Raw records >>
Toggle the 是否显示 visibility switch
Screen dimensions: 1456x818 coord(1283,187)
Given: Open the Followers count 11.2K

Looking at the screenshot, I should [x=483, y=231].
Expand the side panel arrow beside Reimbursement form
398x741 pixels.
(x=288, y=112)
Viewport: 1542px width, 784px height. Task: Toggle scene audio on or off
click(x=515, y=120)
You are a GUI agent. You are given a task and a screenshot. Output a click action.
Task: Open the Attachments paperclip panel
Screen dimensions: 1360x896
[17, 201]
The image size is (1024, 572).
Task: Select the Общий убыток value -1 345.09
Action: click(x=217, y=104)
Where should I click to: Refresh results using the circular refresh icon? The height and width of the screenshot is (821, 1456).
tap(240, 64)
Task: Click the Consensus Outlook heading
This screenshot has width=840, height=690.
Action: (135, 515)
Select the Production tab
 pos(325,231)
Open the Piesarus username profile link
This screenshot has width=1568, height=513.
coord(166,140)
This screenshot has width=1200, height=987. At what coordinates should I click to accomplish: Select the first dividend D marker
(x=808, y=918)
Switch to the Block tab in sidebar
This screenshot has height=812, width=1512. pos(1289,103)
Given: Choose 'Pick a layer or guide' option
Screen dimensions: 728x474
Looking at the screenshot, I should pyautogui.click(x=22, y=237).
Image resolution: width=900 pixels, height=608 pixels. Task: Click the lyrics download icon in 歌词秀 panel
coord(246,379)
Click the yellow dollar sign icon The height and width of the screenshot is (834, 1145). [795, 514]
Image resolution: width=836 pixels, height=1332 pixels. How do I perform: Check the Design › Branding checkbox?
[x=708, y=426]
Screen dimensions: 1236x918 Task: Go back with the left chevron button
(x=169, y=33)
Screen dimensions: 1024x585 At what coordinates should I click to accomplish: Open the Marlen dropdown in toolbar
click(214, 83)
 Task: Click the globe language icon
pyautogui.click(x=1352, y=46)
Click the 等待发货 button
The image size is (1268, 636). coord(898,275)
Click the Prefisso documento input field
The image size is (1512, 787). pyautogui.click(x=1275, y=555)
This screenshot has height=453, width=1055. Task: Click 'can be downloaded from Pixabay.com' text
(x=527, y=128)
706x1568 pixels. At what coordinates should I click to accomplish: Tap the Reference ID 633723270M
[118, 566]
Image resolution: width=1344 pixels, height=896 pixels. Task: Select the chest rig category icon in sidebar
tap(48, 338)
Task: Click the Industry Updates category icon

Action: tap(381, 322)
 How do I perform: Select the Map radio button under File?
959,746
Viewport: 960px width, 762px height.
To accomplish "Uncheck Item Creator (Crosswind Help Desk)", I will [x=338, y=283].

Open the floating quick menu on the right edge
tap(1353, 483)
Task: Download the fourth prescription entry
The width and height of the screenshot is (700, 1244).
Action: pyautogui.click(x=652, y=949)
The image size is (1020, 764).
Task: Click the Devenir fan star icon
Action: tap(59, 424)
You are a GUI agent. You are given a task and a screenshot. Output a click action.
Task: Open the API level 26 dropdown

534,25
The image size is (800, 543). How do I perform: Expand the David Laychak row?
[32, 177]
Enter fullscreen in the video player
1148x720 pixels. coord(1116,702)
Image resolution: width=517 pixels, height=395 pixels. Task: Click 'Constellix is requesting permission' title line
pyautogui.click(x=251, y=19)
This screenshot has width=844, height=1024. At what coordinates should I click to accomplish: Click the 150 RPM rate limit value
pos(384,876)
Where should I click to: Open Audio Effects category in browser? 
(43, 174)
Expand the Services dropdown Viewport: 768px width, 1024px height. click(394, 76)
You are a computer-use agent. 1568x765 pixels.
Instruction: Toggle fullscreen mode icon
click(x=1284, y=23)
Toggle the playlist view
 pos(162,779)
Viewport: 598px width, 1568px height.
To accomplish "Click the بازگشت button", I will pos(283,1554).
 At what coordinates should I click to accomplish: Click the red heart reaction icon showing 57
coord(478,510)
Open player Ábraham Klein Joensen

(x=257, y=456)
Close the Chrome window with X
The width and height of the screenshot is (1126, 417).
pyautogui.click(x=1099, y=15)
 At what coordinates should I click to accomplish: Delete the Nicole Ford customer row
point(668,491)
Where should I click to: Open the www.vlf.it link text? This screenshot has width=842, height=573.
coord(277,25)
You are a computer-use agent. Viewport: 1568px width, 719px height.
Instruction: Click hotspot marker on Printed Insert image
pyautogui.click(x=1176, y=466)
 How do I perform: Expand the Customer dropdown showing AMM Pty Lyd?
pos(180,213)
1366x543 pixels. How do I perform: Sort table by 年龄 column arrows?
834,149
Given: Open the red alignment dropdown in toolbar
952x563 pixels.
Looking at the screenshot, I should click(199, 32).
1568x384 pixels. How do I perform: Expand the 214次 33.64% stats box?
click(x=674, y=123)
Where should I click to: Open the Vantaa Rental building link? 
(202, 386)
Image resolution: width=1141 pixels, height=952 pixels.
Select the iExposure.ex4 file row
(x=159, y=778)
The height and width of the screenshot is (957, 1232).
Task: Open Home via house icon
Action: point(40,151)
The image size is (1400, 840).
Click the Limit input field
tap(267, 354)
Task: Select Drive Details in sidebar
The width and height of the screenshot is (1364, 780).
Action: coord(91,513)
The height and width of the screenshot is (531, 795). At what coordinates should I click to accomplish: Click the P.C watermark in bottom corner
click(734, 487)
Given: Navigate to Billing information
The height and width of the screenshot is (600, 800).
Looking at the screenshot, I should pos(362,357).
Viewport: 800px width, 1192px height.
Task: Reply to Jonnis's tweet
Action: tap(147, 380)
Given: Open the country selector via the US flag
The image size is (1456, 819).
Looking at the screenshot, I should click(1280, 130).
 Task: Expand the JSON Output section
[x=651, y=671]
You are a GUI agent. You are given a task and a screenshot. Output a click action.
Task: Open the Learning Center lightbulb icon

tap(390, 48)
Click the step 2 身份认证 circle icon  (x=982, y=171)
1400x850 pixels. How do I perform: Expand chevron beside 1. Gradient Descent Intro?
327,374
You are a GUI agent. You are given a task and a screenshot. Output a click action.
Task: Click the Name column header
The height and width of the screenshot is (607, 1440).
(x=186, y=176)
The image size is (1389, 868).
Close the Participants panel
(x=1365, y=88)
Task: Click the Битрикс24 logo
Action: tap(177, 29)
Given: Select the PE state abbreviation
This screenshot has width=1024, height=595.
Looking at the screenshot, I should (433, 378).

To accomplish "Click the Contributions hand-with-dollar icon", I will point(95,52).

GIVEN TASK >> Change every "GUI agent" in the records above to "desktop agent", leaving the rest of the text untouched.

FINISHED TASK >>
Toggle the 是否显示 visibility switch
Screen dimensions: 1456x818 coord(1283,187)
Given: Open the Followers count 11.2K

Looking at the screenshot, I should [x=483, y=231].
Expand the side panel arrow beside Reimbursement form
398x741 pixels.
(x=288, y=112)
Viewport: 1542px width, 784px height. Task: Toggle scene audio on or off
click(x=515, y=120)
You are a desktop agent. You are given a task and a screenshot. Output a click action.
Task: Open the Attachments paperclip panel
Screen dimensions: 1360x896
[17, 201]
The image size is (1024, 572).
Task: Select the Общий убыток value -1 345.09
Action: click(x=217, y=104)
Where should I click to: Refresh results using the circular refresh icon? The height and width of the screenshot is (821, 1456).
tap(240, 64)
Task: Click the Consensus Outlook heading
This screenshot has width=840, height=690.
Action: (135, 515)
Select the Production tab
 pos(325,231)
Open the Piesarus username profile link
This screenshot has width=1568, height=513.
coord(166,140)
This screenshot has width=1200, height=987. At what coordinates should I click to accomplish: Select the first dividend D marker
(x=808, y=918)
Switch to the Block tab in sidebar
This screenshot has height=812, width=1512. pos(1289,103)
Given: Choose 'Pick a layer or guide' option
Screen dimensions: 728x474
Looking at the screenshot, I should pyautogui.click(x=22, y=237).
Image resolution: width=900 pixels, height=608 pixels. Task: Click the lyrics download icon in 歌词秀 panel
coord(246,379)
Click the yellow dollar sign icon The height and width of the screenshot is (834, 1145). [795, 514]
Image resolution: width=836 pixels, height=1332 pixels. How do I perform: Check the Design › Branding checkbox?
[x=708, y=426]
Screen dimensions: 1236x918 Task: Go back with the left chevron button
(x=169, y=33)
Screen dimensions: 1024x585 At what coordinates should I click to accomplish: Open the Marlen dropdown in toolbar
click(214, 83)
 Task: Click the globe language icon
pyautogui.click(x=1352, y=46)
Click the 等待发货 button
The image size is (1268, 636). coord(898,275)
Click the Prefisso documento input field
The image size is (1512, 787). pyautogui.click(x=1275, y=555)
This screenshot has height=453, width=1055. Task: Click 'can be downloaded from Pixabay.com' text
(x=527, y=128)
706x1568 pixels. At what coordinates should I click to accomplish: Tap the Reference ID 633723270M
[118, 566]
Image resolution: width=1344 pixels, height=896 pixels. Task: Select the chest rig category icon in sidebar
tap(48, 338)
Task: Click the Industry Updates category icon

Action: tap(381, 322)
 How do I perform: Select the Map radio button under File?
959,746
Viewport: 960px width, 762px height.
To accomplish "Uncheck Item Creator (Crosswind Help Desk)", I will [x=338, y=283].

Open the floating quick menu on the right edge
tap(1353, 483)
Task: Download the fourth prescription entry
The width and height of the screenshot is (700, 1244).
Action: pyautogui.click(x=652, y=949)
The image size is (1020, 764).
Task: Click the Devenir fan star icon
Action: tap(59, 424)
You are a desktop agent. You are given a task and a screenshot. Output a click action.
Task: Open the API level 26 dropdown

534,25
The image size is (800, 543). How do I perform: Expand the David Laychak row?
[32, 177]
Enter fullscreen in the video player
1148x720 pixels. coord(1116,702)
Image resolution: width=517 pixels, height=395 pixels. Task: Click 'Constellix is requesting permission' title line
pyautogui.click(x=251, y=19)
This screenshot has width=844, height=1024. At what coordinates should I click to accomplish: Click the 150 RPM rate limit value
pos(384,876)
Where should I click to: Open Audio Effects category in browser? 
(43, 174)
Expand the Services dropdown Viewport: 768px width, 1024px height. click(394, 76)
You are a computer-use agent. 1568x765 pixels.
Instruction: Toggle fullscreen mode icon
click(x=1284, y=23)
Toggle the playlist view
 pos(162,779)
Viewport: 598px width, 1568px height.
To accomplish "Click the بازگشت button", I will pos(283,1554).
 At what coordinates should I click to accomplish: Click the red heart reaction icon showing 57
coord(478,510)
Open player Ábraham Klein Joensen

(x=257, y=456)
Close the Chrome window with X
The width and height of the screenshot is (1126, 417).
pyautogui.click(x=1099, y=15)
 At what coordinates should I click to accomplish: Delete the Nicole Ford customer row
point(668,491)
Where should I click to: Open the www.vlf.it link text? This screenshot has width=842, height=573.
coord(277,25)
You are a computer-use agent. Viewport: 1568px width, 719px height.
Instruction: Click hotspot marker on Printed Insert image
pyautogui.click(x=1176, y=466)
 How do I perform: Expand the Customer dropdown showing AMM Pty Lyd?
pos(180,213)
1366x543 pixels. How do I perform: Sort table by 年龄 column arrows?
834,149
Given: Open the red alignment dropdown in toolbar
952x563 pixels.
Looking at the screenshot, I should click(199, 32).
1568x384 pixels. How do I perform: Expand the 214次 33.64% stats box?
click(x=674, y=123)
Where should I click to: Open the Vantaa Rental building link? 
(202, 386)
Image resolution: width=1141 pixels, height=952 pixels.
Select the iExposure.ex4 file row
(x=159, y=778)
The height and width of the screenshot is (957, 1232).
Task: Open Home via house icon
Action: point(40,151)
The image size is (1400, 840).
Click the Limit input field
tap(267, 354)
Task: Select Drive Details in sidebar
The width and height of the screenshot is (1364, 780).
Action: coord(91,513)
The height and width of the screenshot is (531, 795). At what coordinates should I click to accomplish: Click the P.C watermark in bottom corner
click(734, 487)
Given: Navigate to Billing information
The height and width of the screenshot is (600, 800).
Looking at the screenshot, I should pos(362,357).
Viewport: 800px width, 1192px height.
Task: Reply to Jonnis's tweet
Action: tap(147, 380)
Given: Open the country selector via the US flag
The image size is (1456, 819).
Looking at the screenshot, I should click(1280, 130).
 Task: Expand the JSON Output section
[x=651, y=671]
You are a desktop agent. You are given a task and a screenshot. Output a click action.
Task: Open the Learning Center lightbulb icon

tap(390, 48)
Click the step 2 身份认证 circle icon  (x=982, y=171)
1400x850 pixels. How do I perform: Expand chevron beside 1. Gradient Descent Intro?
327,374
You are a desktop agent. You are given a task and a screenshot. Output a click action.
Task: Click the Name column header
The height and width of the screenshot is (607, 1440).
(x=186, y=176)
The image size is (1389, 868).
Close the Participants panel
(x=1365, y=88)
Task: Click the Битрикс24 logo
Action: tap(177, 29)
Given: Select the PE state abbreviation
This screenshot has width=1024, height=595.
Looking at the screenshot, I should (433, 378).

To accomplish "Click the Contributions hand-with-dollar icon", I will point(95,52).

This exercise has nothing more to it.